Scan the data beneath this task and copy each line that includes "logo".
START RECORD EXCERPTS
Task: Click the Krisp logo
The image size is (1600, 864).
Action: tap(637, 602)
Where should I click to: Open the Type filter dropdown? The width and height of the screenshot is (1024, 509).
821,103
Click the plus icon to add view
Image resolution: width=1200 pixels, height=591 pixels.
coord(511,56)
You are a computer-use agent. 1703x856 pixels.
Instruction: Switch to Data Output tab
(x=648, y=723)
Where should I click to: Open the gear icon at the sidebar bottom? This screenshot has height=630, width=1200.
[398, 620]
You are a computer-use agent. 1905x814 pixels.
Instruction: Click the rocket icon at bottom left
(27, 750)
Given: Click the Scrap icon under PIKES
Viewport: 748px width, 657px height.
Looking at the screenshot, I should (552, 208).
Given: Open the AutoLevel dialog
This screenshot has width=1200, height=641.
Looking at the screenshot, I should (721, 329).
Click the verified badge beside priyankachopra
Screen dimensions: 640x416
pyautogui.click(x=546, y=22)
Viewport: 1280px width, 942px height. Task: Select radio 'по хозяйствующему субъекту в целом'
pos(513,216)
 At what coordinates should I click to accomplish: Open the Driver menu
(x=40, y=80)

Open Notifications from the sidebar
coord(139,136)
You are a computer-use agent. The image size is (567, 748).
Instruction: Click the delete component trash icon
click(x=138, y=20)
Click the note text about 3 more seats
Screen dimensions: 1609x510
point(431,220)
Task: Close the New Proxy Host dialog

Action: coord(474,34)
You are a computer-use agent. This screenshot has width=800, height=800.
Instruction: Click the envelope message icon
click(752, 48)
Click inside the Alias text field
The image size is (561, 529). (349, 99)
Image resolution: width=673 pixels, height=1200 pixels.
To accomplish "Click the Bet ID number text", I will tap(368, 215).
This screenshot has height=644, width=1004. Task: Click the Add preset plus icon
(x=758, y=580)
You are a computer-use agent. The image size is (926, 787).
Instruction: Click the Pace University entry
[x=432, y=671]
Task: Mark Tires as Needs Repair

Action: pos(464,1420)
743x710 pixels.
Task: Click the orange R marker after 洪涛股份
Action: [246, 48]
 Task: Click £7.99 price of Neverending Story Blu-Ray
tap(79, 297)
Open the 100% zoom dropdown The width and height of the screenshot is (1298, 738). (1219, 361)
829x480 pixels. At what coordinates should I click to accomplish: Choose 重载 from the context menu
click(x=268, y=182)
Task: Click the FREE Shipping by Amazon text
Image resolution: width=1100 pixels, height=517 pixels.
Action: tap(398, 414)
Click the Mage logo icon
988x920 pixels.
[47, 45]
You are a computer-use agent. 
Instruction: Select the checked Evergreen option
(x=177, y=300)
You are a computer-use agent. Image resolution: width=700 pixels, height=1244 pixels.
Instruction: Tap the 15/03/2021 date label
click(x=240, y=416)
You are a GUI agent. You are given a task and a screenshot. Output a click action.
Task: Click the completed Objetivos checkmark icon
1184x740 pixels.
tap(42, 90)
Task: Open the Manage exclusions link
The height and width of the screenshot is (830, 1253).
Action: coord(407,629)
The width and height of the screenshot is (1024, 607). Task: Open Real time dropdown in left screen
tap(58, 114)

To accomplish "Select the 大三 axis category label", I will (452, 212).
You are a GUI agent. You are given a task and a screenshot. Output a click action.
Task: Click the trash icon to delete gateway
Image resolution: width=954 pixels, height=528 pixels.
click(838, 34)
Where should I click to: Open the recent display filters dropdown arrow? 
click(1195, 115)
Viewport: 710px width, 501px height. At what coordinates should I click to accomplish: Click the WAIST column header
END RECORD EXCERPTS
• _RESPONSE BELOW_
Task: Click the Krisp logo
Click the Mage logo icon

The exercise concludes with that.